▶ **PROBLEMS**
[1] According to the profile, how many women produced the image-text media that Margaret Galvan's research analyzes?
[2] Please quote the profile word for word, starting at "Working with Gloria" and stopping after "by Alberto Gonzalez).".

UTAustin-Galvan

Working with Gloria E. Anzaldúa’s papers in the Nettie Lee Benson Latin American Collection at the University of Texas at Austin (Photo by Alberto Gonzalez).

Margaret Galvan (she/her) is Assistant Professor of visual rhetoric in the Department of English at the University of Florida. In her research, she examines how visual culture operates within the print media of feminist and queer social movements of the 1970s-1990s, recovering artists and their networks. (Visit these links to learn more about her book projects, her published writing, and her teaching.)

Her first book, In Visible Archives: Queer and Feminist Visual Culture in the 1980s (2023), is out now with University of Minnesota Press‘s Manifold Scholarship Series. This project explores how publishing practices and archives have shaped understandings of the visual within feminist and queer activism. Her grant-funded and award-winning research spans over a dozen archives where she analyzes comics, captioned photographs, drawings, transparencies, advertisements, and other image-text media produced by eight women: Hannah Alderfer, Beth Jaker, Marybeth Nelson, Roberta Gregory, Lee Marrs, Alison Bechdel, Gloria Anzaldúa, and Nan Goldin.

▶ **DATASET EXTRACT**

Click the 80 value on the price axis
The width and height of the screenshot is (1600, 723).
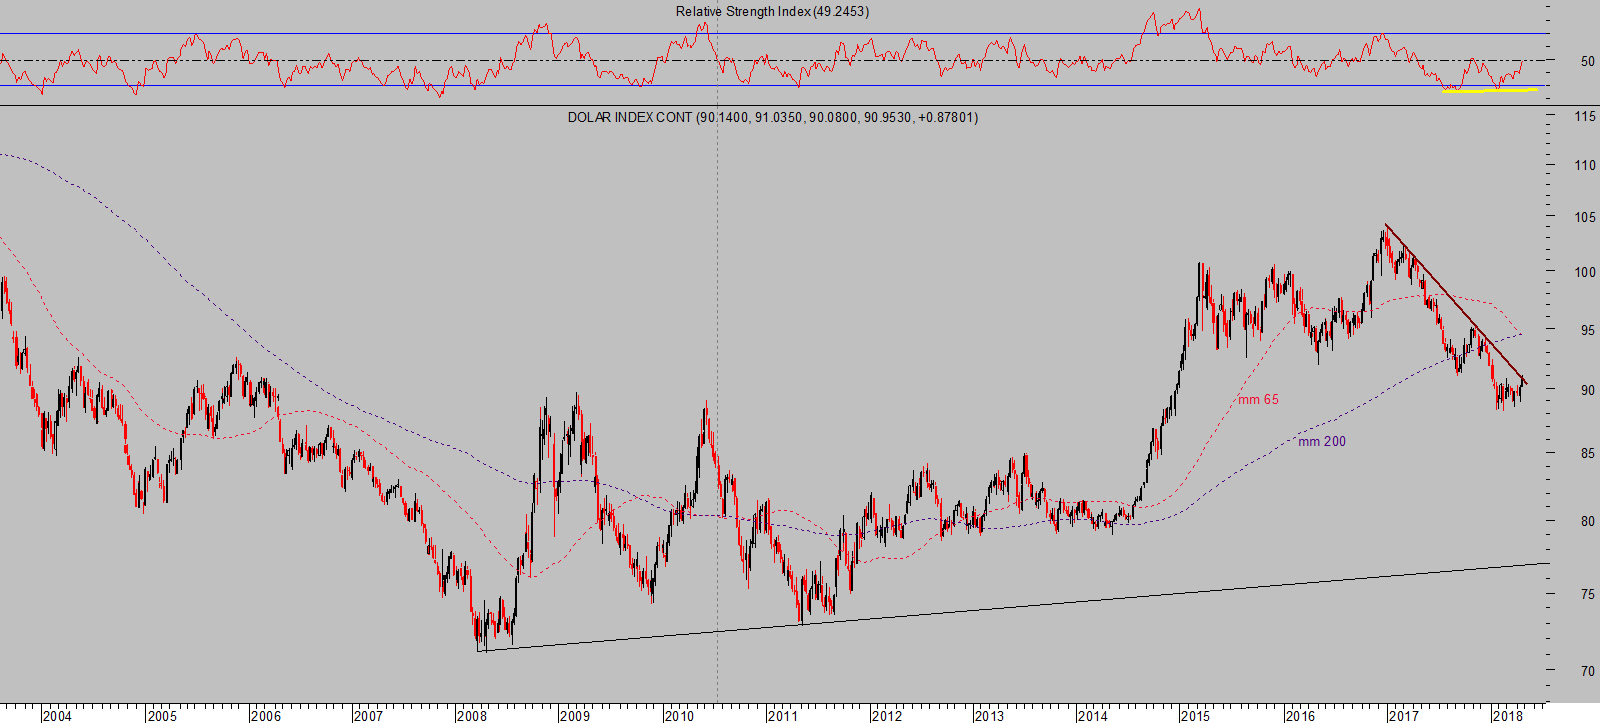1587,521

▶ **RESPONSES BY TASK**
[1] Eight women.

[2]
Working with Gloria E. Anzaldúa’s papers in the Nettie Lee Benson Latin American Collection at the University of Texas at Austin (Photo by Alberto Gonzalez).